Propionic acidemia

Common Name(s)

Propionic acidemia, Ketotic glycinemia, PCC deficiency

Propionic acidemia (PROP) is a rare genetic condition. PROP results from a mutation or error in a person’s DNA or genes. Due to this mistake, people with PROP have problems with breaking down certain fats properly. PROP occurs when the body does not make enough or makes non-working PROP enzyme, propionyl-CoA carboxylase (PCC). Enzymes are special proteins that help break down the food we eat into the pieces our body can use for energy. In this case, the job of the PCC enzyme is to break down the amino acids isoleucine, valine, methionine, and threonine and a type of fat called odd-chain fats. Those with PROP can’t use these materials for energy because they can't be broken down. This also causes a build-up of too many unused odd-chain fatty acids and amino acids, which can be harmful to the body.
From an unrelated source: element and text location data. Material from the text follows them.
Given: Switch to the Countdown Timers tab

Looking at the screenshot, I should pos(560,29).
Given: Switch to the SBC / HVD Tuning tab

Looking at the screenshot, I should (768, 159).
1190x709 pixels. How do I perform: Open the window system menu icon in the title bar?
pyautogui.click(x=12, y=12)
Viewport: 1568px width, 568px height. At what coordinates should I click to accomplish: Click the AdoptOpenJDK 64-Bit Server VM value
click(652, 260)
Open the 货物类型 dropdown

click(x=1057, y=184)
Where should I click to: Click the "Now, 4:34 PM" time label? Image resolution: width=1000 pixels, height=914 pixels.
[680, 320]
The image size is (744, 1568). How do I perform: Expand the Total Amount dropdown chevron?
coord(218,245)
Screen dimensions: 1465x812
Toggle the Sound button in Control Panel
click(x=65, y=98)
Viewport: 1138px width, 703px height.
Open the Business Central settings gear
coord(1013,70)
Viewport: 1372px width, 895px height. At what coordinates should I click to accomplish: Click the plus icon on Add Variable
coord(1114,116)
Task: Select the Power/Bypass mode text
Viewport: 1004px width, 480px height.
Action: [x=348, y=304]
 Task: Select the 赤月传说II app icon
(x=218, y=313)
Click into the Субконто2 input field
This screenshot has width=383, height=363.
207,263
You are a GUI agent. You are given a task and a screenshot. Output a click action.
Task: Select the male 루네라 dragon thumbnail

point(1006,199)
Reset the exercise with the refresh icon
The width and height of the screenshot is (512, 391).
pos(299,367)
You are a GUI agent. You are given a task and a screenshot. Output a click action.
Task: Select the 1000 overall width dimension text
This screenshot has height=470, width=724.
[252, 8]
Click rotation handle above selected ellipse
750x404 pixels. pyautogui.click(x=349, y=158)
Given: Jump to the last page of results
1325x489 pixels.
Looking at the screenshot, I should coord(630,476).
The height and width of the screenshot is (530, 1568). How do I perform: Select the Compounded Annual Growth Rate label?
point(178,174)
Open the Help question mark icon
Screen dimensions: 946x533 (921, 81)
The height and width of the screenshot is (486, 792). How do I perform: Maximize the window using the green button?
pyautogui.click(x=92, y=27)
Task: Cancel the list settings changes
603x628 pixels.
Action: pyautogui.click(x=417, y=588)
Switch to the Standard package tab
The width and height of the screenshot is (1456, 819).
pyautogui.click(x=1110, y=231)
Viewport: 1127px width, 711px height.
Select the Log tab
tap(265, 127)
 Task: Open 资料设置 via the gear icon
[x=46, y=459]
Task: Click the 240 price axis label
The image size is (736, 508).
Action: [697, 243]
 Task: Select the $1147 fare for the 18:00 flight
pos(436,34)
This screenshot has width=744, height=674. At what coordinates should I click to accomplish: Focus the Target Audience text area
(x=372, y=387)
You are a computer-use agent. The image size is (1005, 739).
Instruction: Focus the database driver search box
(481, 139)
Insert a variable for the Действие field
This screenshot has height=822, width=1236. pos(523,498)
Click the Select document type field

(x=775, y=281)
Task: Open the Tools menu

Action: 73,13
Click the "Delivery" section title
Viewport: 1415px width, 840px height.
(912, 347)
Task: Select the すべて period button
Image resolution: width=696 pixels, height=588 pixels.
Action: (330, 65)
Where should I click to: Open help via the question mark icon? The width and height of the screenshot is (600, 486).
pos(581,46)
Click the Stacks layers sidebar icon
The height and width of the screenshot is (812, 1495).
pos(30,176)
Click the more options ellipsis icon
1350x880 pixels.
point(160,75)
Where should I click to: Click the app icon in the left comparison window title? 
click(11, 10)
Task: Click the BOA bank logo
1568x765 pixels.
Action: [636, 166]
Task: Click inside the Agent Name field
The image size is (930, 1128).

Those affected by PROP can show symptoms usually within a few days after birth. Symptoms may include sleeping longer or more than usual, tiredness, vomiting, poor appetite, and weak muscle tone (hypotonia). If untreated, individuals are at risk for developing learning disabilities and developmental delays. Many of these complications can be prevented with early detection and lifelong management with a special diet and appropriate supplements. Many babies are screened for PROP at birth so that treatment can begin early, however the conditions included in newborn screening differ from state to state. For more information, visit Baby’s First Test. PROP is an autosomal recessive trait. A genetic counselor can help you understand the genetics. Talk with your doctor and specialists to decide on the best treatment plan. Support groups are also a good source of information.

Source: Advocacy organizations associated with the condition.

 

Advocacy and Support Organizations

 

Condition Specific Organizations

Following organizations serve the condition "Propionic acidemia" for support, advocacy or research.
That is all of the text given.